(Dataset entries)
##########

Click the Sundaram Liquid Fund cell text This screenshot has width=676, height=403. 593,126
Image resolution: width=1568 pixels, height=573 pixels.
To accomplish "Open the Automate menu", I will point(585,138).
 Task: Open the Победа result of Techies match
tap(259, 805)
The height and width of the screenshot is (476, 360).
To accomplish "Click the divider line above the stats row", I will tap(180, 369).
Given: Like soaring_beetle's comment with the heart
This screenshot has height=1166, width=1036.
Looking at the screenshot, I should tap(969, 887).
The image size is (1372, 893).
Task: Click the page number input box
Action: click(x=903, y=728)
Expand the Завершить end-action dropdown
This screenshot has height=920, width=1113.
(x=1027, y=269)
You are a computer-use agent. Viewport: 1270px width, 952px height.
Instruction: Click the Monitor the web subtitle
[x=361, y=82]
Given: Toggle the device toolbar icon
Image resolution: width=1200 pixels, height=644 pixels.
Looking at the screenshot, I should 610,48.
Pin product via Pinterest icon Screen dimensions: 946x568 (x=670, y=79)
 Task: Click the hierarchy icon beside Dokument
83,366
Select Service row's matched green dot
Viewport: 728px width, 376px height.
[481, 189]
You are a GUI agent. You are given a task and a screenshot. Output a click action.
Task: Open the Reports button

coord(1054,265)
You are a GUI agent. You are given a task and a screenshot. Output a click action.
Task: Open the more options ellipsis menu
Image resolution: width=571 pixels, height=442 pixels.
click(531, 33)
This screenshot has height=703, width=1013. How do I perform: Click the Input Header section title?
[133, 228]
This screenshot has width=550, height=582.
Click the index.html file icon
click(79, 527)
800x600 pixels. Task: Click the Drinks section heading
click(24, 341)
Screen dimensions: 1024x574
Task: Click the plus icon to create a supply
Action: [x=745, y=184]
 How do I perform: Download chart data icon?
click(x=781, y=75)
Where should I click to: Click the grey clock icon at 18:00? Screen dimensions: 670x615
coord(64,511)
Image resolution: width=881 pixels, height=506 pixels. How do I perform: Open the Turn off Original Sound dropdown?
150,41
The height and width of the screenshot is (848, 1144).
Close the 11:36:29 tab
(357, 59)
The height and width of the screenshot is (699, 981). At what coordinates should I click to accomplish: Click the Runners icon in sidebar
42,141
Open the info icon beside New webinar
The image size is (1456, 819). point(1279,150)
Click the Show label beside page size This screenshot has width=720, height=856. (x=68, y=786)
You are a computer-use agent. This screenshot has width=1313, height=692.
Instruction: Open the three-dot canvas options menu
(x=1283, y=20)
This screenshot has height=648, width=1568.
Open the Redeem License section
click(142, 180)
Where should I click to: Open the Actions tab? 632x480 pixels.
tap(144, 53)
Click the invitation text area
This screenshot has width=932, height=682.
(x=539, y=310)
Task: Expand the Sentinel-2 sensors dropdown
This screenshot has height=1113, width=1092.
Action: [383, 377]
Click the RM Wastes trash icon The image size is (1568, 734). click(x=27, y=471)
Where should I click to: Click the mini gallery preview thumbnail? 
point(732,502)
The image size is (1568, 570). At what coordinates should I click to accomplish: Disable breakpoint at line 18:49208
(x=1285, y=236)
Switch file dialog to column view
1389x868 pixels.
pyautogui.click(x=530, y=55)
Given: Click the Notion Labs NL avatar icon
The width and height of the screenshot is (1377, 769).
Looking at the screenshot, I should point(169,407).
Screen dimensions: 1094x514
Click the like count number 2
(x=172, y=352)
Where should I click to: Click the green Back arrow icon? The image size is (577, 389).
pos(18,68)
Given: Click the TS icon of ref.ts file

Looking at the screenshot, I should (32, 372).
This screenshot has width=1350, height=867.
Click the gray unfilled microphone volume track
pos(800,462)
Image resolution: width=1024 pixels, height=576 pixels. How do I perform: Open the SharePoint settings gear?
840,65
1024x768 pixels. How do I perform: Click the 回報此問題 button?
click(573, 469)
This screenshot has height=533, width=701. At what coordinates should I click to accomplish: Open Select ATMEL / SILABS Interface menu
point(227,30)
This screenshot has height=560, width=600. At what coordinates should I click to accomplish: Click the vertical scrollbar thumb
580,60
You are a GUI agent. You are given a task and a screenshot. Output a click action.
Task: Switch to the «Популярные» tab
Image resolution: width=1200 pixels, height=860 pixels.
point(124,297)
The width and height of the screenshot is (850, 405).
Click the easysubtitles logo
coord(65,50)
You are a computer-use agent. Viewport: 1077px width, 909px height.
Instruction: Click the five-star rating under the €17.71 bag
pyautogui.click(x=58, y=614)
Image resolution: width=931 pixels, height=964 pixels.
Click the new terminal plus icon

##########

→ Problem:
Take the line holding "Click the easysubtitles logo" and all lines after it through the end of the data, and set them down exactly.

→ Expected output:
Click the easysubtitles logo
coord(65,50)
You are a computer-use agent. Viewport: 1077px width, 909px height.
Instruction: Click the five-star rating under the €17.71 bag
pyautogui.click(x=58, y=614)
Image resolution: width=931 pixels, height=964 pixels.
Click the new terminal plus icon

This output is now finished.